Accounting Policies...(continued)
(c) Summary of significant accounting policies...(continued)
d)
Financial instruments
The Credit Union initially recognises loans and advances, deposits and loans payable on the
date that they are originated. All other financial assets and liabilities are initially recognised on
the trade date, i.e., the date that the Credit Union becomes a party to the contractual provisions
of the instrument.
The classification of financial instruments at initial recognition depends on the purpose and
management’s intention for which the financial instruments were acquired and their
characteristics. All financial instruments are measured initially at cost being their fair value plus
transaction costs that are directly attributable to its acquisition or issue.
Financial assets
The Credit Union derecognises a financial asset when the contractual rights to the cash flows
from the asset expire, or it transfers the rights to receive the contractual cash flows in a
transaction in which substantially all the risks and rewards of ownership of the financial asset are
transferred. Any interest in such transferred financial assets that is created or retained by the
Credit Union is recognised as a separate asset or liability.
The Credit Union classifies its financial assets in the following categories: held to maturity,
available-for-sale and loans and receivables.
Held to maturity financial investments
Held to maturity financial investments are non-derivative financial assets with fixed or
determinable payments and fixed maturities, which the Credit Union has the positive intention
and ability to hold to maturity.
After initial measurement, held to maturity financial investments are subsequently measured at
amortised cost using the effective interest rate method (EIR), less any impairment losses.
Amortised cost is calculated by taking into account any discount or premium on acquisition and
fees that are an integral part of the EIR. The Credit Union has reported government securities
which have all been classified under the held to maturity classification.

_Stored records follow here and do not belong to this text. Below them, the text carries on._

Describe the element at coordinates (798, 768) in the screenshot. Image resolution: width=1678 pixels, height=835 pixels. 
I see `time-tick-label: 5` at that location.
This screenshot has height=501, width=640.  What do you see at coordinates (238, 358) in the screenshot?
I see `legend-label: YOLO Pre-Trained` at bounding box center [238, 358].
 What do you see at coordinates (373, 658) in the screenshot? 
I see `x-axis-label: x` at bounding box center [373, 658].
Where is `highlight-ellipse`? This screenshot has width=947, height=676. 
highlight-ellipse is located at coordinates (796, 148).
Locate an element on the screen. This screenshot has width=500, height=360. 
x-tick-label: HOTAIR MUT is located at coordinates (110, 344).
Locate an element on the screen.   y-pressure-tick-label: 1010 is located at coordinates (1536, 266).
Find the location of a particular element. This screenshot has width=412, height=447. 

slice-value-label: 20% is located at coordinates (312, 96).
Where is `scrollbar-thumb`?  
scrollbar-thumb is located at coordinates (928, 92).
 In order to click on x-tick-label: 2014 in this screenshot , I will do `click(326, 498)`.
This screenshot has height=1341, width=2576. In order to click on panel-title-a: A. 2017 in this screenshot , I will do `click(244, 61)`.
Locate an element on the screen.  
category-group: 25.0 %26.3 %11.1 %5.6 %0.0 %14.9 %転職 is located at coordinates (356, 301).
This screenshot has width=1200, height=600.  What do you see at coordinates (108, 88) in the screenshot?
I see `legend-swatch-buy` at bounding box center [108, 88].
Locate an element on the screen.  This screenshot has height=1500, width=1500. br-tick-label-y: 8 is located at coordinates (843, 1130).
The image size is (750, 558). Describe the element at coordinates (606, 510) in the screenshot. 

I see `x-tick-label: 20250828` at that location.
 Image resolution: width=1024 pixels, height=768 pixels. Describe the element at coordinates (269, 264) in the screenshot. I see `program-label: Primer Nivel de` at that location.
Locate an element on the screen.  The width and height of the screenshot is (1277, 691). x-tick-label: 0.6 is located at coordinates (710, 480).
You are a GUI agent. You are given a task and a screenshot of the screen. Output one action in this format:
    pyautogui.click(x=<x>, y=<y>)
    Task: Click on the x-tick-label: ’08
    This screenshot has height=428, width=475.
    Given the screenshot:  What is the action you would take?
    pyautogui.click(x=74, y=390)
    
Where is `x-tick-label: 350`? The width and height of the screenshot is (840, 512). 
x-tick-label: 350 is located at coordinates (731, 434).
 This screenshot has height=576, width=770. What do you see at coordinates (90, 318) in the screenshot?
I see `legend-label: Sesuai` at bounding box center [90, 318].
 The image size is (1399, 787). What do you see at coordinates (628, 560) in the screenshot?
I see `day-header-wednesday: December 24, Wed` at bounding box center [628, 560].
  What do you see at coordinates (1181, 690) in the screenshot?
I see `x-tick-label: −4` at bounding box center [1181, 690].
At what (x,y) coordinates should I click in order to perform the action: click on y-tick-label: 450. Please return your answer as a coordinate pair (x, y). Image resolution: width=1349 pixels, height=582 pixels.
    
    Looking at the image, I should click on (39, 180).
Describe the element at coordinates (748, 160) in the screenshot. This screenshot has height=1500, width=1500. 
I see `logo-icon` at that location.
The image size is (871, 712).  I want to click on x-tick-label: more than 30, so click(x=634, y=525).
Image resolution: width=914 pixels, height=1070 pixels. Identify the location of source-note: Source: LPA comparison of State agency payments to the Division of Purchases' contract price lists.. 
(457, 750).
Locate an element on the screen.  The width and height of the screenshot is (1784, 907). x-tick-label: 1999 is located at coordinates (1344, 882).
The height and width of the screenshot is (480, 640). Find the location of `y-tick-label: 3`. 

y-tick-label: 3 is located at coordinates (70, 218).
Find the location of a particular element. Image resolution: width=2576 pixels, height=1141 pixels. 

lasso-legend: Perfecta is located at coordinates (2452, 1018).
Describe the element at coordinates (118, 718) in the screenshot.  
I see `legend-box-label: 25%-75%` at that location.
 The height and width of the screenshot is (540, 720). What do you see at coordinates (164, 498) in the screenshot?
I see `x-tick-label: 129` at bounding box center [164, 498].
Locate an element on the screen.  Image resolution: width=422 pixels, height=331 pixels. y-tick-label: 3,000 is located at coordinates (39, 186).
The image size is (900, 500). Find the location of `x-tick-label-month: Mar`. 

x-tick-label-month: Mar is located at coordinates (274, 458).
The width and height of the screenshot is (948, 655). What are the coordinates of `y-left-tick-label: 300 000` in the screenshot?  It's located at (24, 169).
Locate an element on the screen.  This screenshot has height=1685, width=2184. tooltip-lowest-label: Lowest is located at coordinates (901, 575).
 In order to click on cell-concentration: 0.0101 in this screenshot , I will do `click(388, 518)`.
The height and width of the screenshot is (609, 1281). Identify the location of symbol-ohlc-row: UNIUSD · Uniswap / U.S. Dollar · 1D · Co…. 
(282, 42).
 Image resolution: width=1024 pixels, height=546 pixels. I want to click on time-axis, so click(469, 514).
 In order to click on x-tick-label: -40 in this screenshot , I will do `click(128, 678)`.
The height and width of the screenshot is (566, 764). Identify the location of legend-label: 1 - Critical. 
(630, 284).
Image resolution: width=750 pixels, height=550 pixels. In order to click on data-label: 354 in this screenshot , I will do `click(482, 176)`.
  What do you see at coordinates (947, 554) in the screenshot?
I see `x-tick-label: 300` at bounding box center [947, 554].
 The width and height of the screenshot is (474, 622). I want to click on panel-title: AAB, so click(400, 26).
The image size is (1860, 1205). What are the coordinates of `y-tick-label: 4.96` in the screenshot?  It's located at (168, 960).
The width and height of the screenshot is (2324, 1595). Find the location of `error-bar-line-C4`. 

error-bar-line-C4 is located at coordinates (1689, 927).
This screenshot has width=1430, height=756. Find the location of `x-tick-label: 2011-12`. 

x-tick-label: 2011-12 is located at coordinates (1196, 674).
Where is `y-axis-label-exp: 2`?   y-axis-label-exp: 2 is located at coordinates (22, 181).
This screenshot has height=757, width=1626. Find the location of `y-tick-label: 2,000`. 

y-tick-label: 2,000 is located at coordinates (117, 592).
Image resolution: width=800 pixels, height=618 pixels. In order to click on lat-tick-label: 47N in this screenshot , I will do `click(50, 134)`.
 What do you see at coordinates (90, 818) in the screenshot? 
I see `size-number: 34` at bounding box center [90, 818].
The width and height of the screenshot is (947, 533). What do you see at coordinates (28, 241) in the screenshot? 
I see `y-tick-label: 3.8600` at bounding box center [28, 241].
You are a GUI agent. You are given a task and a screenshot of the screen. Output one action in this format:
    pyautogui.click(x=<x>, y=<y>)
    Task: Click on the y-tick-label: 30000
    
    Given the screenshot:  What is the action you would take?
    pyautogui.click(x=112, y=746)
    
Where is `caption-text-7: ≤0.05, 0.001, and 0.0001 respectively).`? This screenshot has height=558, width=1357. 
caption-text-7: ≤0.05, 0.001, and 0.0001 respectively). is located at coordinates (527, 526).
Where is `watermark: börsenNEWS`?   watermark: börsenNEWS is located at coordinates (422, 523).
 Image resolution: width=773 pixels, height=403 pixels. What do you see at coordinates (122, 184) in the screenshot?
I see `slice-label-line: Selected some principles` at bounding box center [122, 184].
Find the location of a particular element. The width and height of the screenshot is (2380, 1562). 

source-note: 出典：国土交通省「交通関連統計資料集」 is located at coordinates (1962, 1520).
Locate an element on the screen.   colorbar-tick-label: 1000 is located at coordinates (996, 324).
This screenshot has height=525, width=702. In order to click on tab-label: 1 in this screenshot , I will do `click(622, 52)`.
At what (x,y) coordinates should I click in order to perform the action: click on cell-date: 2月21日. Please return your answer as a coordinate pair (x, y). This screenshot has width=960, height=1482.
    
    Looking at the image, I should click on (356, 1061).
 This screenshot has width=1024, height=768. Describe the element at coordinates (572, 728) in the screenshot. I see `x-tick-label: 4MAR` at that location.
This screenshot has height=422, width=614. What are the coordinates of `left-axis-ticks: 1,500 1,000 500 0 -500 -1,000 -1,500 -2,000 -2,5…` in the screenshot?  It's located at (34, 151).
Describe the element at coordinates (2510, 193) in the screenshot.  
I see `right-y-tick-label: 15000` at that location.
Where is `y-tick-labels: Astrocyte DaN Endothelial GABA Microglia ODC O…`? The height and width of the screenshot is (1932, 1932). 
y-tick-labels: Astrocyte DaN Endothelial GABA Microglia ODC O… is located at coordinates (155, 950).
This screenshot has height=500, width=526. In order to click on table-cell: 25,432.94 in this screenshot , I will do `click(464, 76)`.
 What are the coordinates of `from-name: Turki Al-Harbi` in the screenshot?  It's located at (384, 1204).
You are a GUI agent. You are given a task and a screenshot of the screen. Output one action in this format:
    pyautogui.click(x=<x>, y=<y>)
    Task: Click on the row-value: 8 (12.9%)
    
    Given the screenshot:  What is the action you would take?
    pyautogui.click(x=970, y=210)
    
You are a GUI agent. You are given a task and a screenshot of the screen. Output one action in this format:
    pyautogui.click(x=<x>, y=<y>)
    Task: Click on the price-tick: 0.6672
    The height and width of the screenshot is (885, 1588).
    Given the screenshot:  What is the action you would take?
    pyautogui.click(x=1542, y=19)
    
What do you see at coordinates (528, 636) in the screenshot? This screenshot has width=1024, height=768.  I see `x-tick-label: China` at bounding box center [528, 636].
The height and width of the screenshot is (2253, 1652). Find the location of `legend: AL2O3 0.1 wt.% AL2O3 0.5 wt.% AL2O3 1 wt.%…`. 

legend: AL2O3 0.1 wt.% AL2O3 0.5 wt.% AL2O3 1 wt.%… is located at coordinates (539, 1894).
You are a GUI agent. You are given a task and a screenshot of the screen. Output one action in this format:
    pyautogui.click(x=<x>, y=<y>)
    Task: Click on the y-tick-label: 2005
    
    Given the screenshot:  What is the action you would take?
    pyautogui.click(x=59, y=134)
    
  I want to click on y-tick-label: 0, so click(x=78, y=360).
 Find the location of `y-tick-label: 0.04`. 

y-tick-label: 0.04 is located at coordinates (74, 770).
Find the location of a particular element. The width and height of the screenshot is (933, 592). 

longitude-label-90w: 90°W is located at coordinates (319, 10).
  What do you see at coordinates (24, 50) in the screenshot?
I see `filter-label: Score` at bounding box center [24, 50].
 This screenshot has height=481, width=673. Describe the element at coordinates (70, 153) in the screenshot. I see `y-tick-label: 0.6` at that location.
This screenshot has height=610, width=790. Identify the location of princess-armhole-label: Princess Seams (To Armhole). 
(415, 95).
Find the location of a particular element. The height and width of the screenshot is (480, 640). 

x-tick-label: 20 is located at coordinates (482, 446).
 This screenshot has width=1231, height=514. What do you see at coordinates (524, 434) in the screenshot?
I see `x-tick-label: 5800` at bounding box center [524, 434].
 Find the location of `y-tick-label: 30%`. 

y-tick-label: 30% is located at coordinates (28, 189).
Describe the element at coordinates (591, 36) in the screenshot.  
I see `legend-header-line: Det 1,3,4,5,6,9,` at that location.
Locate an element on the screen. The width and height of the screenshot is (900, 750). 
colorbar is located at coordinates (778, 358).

Impairment losses are reported as a deduction from the carrying value of the investment
(through an allowance account) or investment balance. The amount recorded for impairment is
the cumulative loss measured as the difference between the amortised cost and the current fair
value, less any impairment loss on that investment previously recognised in the statement of
income.
If the Credit Union were to sell or reclassify more than an insignificant amount of held to maturity
investments before maturity (other than in certain specific circumstances), the entire category
would be tainted and would have to be reclassified as available-for-sale. Furthermore, the Credit
Union would be prohibited from classifying any financial asset as held to maturity for the current
and during the following two financial years.